Existential spelunking is the hottest new sport.

I probably wasn’t the right person to review The Cave. When I first heard that Ron Gilbert was doing a puzzle platformer, my reaction was lukewarm at best.  While I’m all for new ideas, Ron Gilbert is the man that gave us Maniac Mansion and Monkey Island.  If he wasn’t doing a new point-and-click adventure, I just wasn’t interested in learning more.  As it turns out, that was a really ignorant prejudice on my part.

While The Cave may not follow the same formula as his Lucasarts classics, this is a Ron Gilbert adventure through and through.  Forget the running and jumping for a moment.  The humor, the puzzles – it all shines just as bright as you might have hoped.

The premise centers around – you guessed it – a cave.  But this isn’t just any cave.  It’s a magical cave that people can explore in search of their greatest desires.  It’s also a talking cave, which is handy, because said cave can’t wait to serve as your trusty narrator.

You’ll explore the cave as a trio of characters that you’ll hand pick from a selection of seven; monk, adventurer, hillbilly, scientist, knight, time traveller, and “the twins.”  Each has a special power as well as their own set of levels that will unfold as you explore the cave, giving the game instant replay value.  Play through the game once with the monk, time traveller, and scientist?  Play it again with the knight, hillbilly and twins for a (mostly) different experience.

Playing with a trio of characters that you can switch between definitely has a Lost Vikings feel – especially since many of the puzzles require you to use each character in a different way to solve them.  But the puzzles here aren’t of your typical puzzle platformer variety.  At least not all of them.  Sure there are the “pull the lever/stand on the plate to open the door” environmental puzzles that we’ve all grown to know and love, but Gilbert has thrown a brilliant curve into the mix by making the game’s bigger puzzles the sort of noodle-scratchers you’d normally have found in… well… a Ron Gilbert adventure game!

The Cave

While I normally like to keep reviews as spoiler free as possible, it’s tough to explain what I mean about the puzzles without giving some kind of example.  So – SPOILER WARNING – here’s a nice slice of life from The Cave: One portion of the cave tasks players to pull the Excalibur from the stone.  To even get a chance, though, you’ll need to get an amulet from the king’s daughter.  She in turn wants the gold from the dragon, because frankly, you’re not her type.  She’d rather be off at college studying to become an electrical engineer, anyways.  To get the dragon’s gold you’ll have to figure out a series of puzzles that involve distracting an overly violent guard to get a key, using an elevator in a clever way, and confusing a dragon to sneak up behind them and snatch the treasure.

tl;dr – This isn’t a puzzle platformer that’s about flipping switches.  The Cave demands cleverness and thought, just like a classic point and click adventure would.

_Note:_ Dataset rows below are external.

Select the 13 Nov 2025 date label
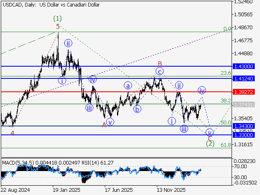 [171, 190]
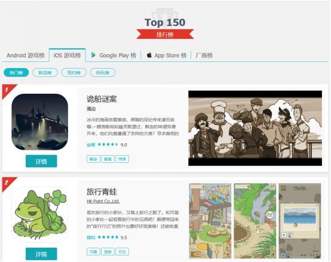This screenshot has height=262, width=331.
Task: Open the 旅行青蛙 beach photo screenshot
Action: (300, 221)
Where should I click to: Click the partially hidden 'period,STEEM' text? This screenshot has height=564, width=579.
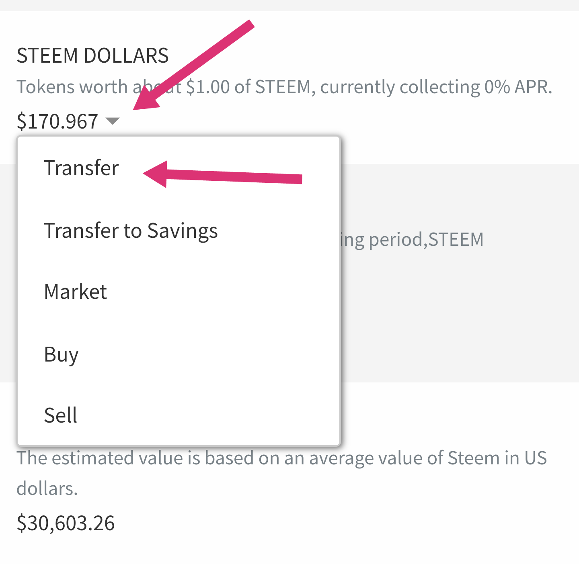tap(426, 240)
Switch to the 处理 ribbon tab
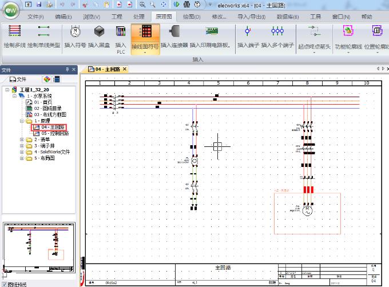The image size is (389, 287). (x=139, y=17)
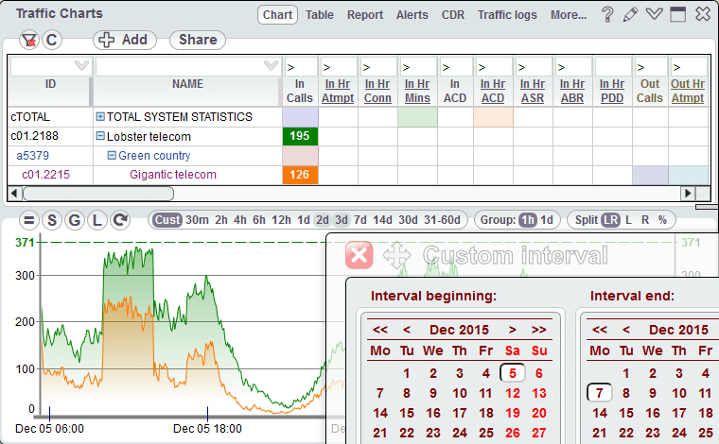Image resolution: width=719 pixels, height=444 pixels.
Task: Open the help question mark icon
Action: pos(607,14)
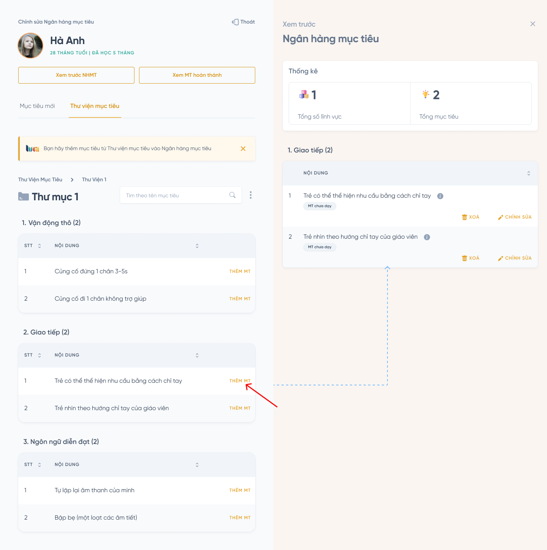Click info icon beside first preview goal

pyautogui.click(x=440, y=196)
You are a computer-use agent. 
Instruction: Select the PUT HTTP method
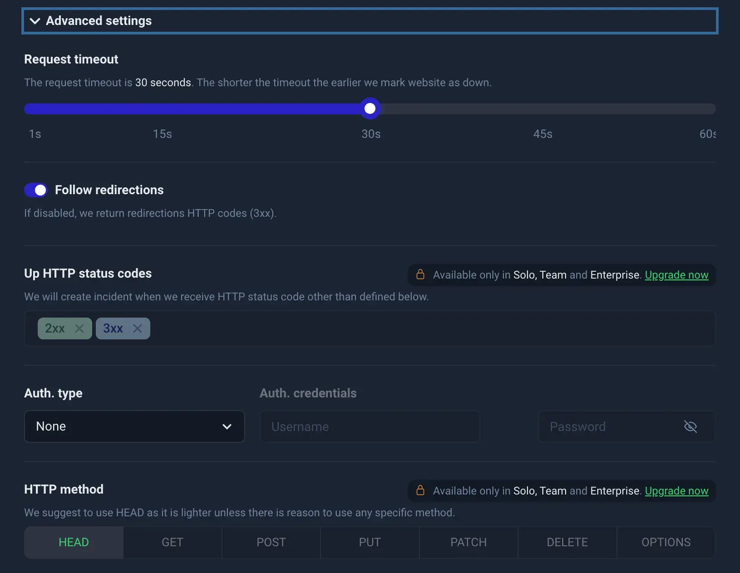(x=370, y=542)
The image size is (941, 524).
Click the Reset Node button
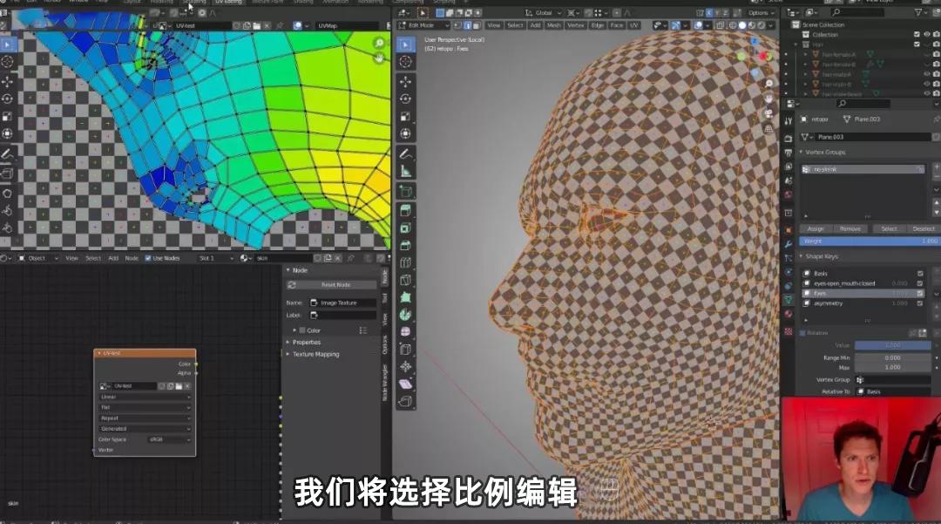(337, 285)
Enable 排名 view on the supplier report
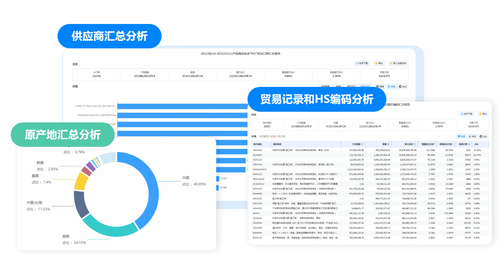The height and width of the screenshot is (259, 504). click(x=392, y=86)
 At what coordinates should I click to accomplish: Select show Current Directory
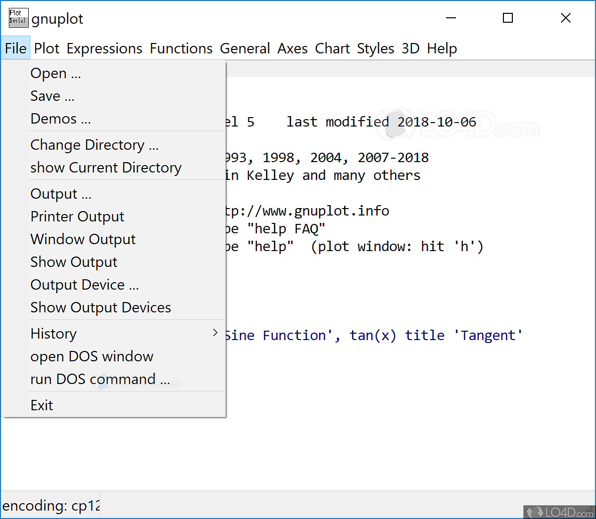click(105, 168)
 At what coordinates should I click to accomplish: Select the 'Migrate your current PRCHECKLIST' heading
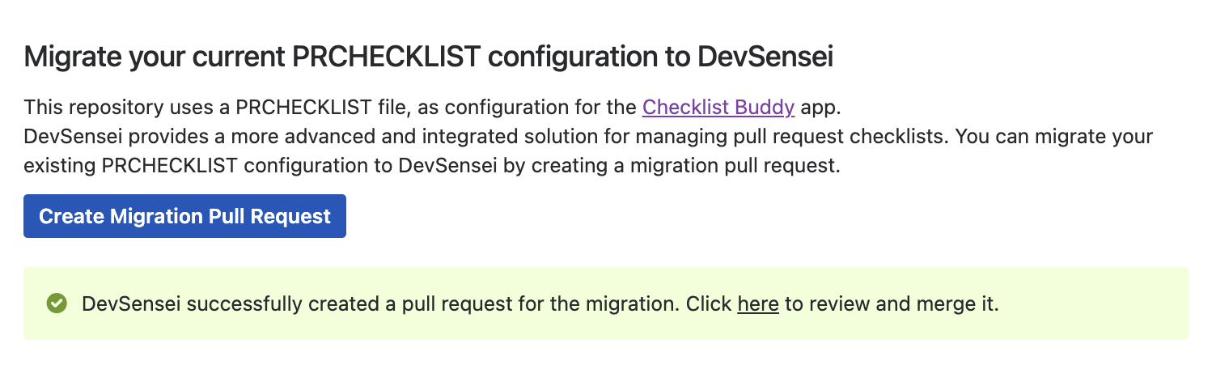click(429, 57)
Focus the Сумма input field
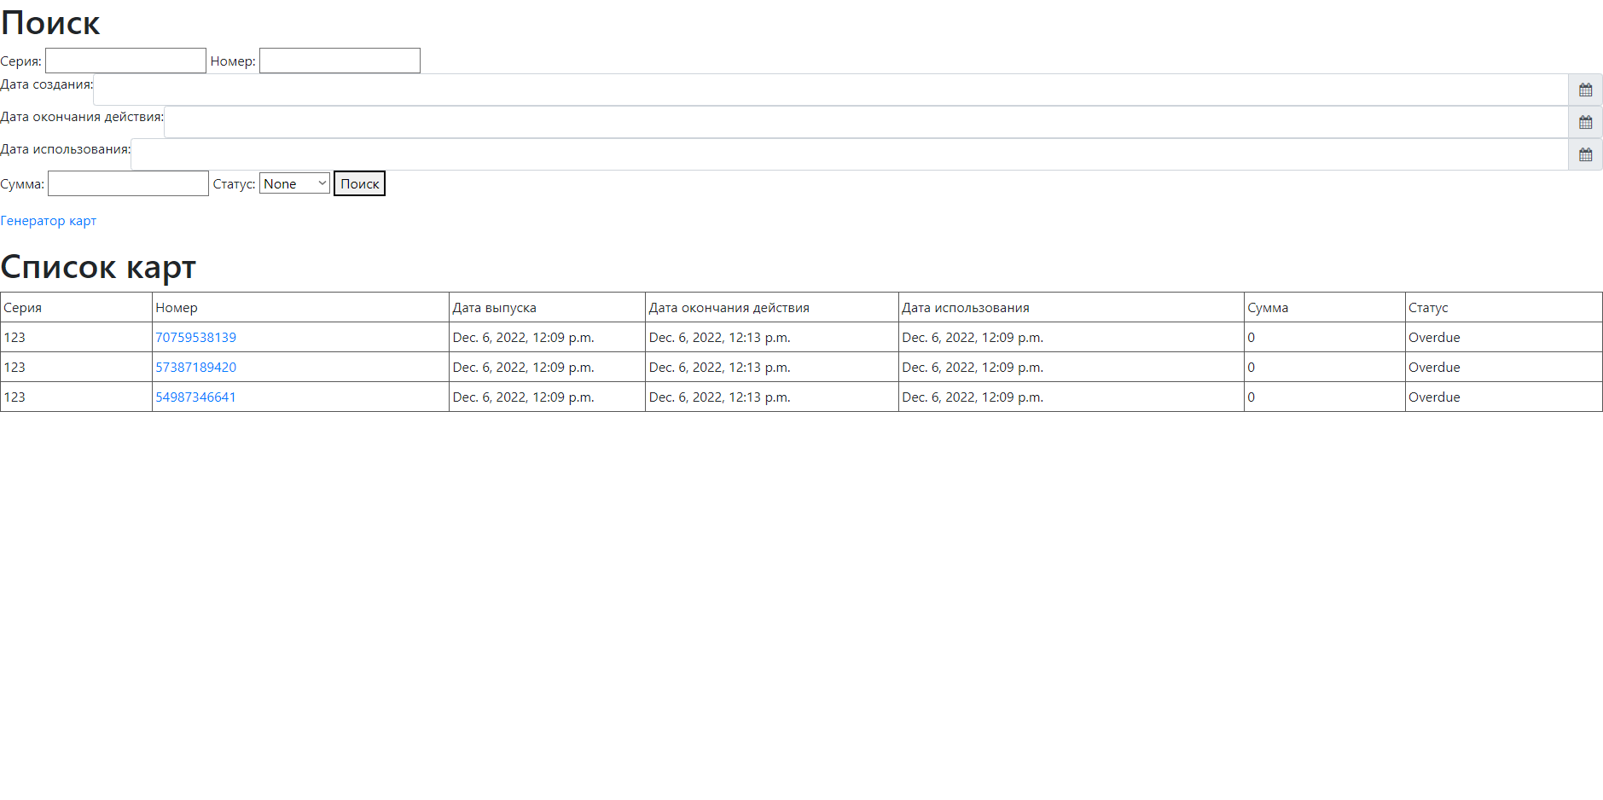Viewport: 1603px width, 800px height. [128, 183]
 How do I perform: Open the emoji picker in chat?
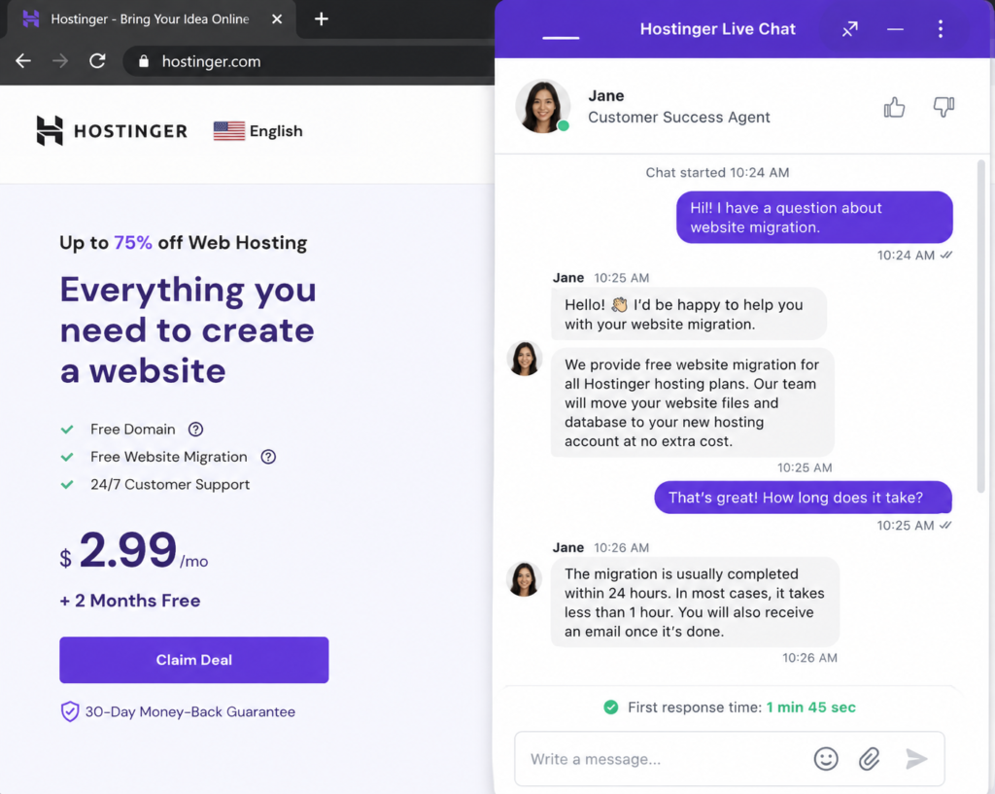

The game is also jam-packed with the silly kind of humour that Gilbert’s fans already know and love.  One of the first puzzles, for example, has you locating items for the cave’s gift shop, because the attendant is too distraught without merchandise to open the door and let you in.  The dialogue – both from characters that you meet and the cave itself – always managed to put a smile on my face and give me a chuckle.  And even the art style – in all its cartoony glory – has the fun and campy vibe that you’d hope for from a Double Fine production.

The Cave

The only real sore spot in the game is the amount of backtracking that you’re expected to do.  It’s the sort of thing that we’ve come to expect in adventure game design, and we’ve grown to love in Metroidvania-type platformers – but The Cave borrows more from the former than the latter.  Instead of occasionally getting an item that might force you to return to a previous area, you’ll be expected to revisit certain closer areas over and over again in succession.  For example, in one puzzle that involves you finding and returning three mine carts, you’ll need to send a character back to the starting point after finding each cart just to collect a single item.  In another instance we had to climb back up to a hot dog machine three times to get a new wiener because we kept goofing on the puzzle solution.  If the game offered a fast travel option – like a way to teleport to another character’s location when all three are spread out – it would have gone a long way to alleviate such frustrations.

Minor quibbles about backtracking aside, The Cave is a brilliant offering. With deeply satisfying puzzles, smirk-inducing humor, and substantial replay value, Ron Gilbert has once again lived up to his lofty reputation as a master of game design.  He didn’t abandon the adventure game formula – he just adapted it for a wildly different genre.  And the proof is in the pudding, folks; The Cave is a game that no puzzle-loving gamer should miss.